(Rows of pointing data)
══════

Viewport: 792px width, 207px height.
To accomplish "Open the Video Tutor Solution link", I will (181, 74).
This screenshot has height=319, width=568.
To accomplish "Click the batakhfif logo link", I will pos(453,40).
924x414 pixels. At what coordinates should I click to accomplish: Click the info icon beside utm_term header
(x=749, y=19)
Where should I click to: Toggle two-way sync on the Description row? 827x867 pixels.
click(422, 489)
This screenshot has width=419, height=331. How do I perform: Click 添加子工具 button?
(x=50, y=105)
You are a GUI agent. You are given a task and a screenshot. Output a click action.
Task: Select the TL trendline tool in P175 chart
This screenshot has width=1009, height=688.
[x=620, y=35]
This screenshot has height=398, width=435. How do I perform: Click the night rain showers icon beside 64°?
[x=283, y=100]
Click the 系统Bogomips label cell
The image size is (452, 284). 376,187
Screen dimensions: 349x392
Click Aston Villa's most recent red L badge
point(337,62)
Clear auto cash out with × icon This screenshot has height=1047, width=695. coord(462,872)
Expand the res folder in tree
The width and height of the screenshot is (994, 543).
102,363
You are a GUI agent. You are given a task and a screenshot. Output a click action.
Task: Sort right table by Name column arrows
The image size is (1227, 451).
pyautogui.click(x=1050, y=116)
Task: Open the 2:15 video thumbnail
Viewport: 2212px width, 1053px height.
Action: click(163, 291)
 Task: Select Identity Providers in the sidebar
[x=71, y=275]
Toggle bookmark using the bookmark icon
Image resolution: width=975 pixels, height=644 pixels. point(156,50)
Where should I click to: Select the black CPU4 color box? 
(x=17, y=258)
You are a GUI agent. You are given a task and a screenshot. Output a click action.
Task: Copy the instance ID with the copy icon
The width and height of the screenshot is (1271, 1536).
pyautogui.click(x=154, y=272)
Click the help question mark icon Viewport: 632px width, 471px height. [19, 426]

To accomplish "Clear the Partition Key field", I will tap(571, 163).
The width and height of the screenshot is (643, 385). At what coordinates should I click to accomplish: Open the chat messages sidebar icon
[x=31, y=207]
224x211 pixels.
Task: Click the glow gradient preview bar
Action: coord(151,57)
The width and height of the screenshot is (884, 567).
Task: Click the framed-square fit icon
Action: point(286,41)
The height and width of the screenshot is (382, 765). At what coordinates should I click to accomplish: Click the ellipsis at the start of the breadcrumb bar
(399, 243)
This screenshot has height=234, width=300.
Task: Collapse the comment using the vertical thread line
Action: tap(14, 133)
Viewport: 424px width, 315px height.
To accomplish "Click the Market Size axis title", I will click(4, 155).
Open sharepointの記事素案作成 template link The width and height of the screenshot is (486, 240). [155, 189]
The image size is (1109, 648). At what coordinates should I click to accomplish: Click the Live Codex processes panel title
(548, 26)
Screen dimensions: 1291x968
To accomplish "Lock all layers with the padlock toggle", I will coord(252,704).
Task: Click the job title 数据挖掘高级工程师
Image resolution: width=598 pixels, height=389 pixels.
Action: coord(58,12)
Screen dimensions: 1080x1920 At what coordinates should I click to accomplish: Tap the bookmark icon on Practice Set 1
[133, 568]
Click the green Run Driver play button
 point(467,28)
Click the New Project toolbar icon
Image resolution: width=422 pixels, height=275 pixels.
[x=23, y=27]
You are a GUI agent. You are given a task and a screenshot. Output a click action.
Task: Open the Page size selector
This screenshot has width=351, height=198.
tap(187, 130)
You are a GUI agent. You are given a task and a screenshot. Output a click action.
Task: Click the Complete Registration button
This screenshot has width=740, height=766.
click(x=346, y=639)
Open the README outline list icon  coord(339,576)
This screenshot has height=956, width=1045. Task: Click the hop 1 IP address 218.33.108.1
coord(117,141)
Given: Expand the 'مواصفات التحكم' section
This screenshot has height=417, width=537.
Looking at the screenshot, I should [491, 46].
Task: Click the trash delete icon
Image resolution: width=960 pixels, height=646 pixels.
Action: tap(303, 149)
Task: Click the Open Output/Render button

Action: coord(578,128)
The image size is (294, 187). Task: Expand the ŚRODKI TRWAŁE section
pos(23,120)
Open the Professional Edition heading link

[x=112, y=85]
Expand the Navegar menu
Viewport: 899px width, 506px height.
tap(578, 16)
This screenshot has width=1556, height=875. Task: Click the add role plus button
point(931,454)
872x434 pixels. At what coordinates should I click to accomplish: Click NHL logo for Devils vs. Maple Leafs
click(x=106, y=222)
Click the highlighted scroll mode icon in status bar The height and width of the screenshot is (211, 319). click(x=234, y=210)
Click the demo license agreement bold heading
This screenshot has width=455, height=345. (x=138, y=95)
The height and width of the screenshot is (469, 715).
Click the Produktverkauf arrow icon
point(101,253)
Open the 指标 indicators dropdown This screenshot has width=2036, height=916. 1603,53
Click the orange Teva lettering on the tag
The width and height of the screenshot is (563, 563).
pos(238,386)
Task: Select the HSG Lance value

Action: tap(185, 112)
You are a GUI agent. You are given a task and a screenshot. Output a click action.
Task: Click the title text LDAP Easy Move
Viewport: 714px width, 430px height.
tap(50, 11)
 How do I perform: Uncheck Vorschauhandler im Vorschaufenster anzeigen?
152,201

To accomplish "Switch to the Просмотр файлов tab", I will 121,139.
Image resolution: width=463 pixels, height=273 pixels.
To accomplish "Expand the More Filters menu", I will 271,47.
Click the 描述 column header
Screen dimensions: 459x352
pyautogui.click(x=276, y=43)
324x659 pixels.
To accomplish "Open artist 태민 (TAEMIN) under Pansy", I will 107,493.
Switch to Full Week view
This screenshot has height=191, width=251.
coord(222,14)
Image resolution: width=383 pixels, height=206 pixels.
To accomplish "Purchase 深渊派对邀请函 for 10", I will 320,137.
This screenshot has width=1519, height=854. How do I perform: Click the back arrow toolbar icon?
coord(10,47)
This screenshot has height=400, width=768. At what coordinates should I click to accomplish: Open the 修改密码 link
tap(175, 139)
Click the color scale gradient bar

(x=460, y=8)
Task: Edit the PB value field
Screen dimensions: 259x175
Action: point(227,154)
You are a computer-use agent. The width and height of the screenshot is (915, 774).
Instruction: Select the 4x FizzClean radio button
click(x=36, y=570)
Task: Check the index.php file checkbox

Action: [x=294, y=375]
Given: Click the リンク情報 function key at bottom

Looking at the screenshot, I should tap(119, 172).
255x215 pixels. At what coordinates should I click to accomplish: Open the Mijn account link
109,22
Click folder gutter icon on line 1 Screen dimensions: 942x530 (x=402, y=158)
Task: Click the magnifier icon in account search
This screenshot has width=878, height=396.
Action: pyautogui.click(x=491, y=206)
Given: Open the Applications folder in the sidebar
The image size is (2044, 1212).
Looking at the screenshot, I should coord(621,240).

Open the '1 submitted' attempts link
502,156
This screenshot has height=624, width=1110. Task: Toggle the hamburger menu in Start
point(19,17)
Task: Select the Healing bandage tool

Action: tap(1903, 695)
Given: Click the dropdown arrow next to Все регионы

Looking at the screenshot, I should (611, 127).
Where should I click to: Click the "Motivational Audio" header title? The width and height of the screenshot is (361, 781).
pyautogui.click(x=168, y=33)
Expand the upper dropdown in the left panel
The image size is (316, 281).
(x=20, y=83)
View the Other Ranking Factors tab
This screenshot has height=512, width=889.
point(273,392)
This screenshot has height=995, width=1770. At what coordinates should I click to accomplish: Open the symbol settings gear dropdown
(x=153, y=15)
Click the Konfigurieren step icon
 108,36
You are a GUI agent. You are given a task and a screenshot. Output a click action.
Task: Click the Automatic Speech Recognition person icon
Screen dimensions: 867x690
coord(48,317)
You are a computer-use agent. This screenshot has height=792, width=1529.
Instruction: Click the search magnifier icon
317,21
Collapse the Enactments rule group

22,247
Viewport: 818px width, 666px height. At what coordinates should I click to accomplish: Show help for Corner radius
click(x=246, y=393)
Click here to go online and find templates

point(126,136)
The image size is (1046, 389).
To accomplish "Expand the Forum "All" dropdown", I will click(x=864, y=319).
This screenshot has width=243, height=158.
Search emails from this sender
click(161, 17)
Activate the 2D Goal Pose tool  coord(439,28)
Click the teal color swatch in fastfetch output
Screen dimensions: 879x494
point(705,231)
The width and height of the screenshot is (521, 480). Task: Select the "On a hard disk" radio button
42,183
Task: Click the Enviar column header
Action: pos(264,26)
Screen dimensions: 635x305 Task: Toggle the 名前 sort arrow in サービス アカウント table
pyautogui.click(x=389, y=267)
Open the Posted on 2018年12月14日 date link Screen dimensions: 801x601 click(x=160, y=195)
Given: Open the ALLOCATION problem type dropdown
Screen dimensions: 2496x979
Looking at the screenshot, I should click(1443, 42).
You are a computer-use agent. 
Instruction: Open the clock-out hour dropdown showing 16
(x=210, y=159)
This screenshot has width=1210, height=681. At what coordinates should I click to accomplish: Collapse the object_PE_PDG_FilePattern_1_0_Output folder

══════

• PROBLEM TO WORK ON:
Convert the stretch of the material from the line containing "You are a computer-use agent. This" through the line containing "point(705,231)" into a Markdown table with the columns Row and Line, skipping any blank lines.

• EXERCISE ANSWER:
| Row | Line |
|---|---|
| 1 | You are a computer-use agent. This screenshot has height=792, width=1529. |
| 2 | Instruction: Click the search magnifier icon |
| 3 | 317,21 |
| 4 | Collapse the Enactments rule group |
| 5 | 22,247 |
| 6 | Viewport: 818px width, 666px height. At what coordinates should I click to accomplish: Show help for Corner radius |
| 7 | click(x=246, y=393) |
| 8 | Click here to go online and find templates |
| 9 | point(126,136) |
| 10 | The image size is (1046, 389). |
| 11 | To accomplish "Expand the Forum "All" dropdown", I will click(x=864, y=319). |
| 12 | This screenshot has width=243, height=158. |
| 13 | Search emails from this sender |
| 14 | click(161, 17) |
| 15 | Activate the 2D Goal Pose tool  coord(439,28) |
| 16 | Click the teal color swatch in fastfetch output |
| 17 | Screen dimensions: 879x494 |
| 18 | point(705,231) |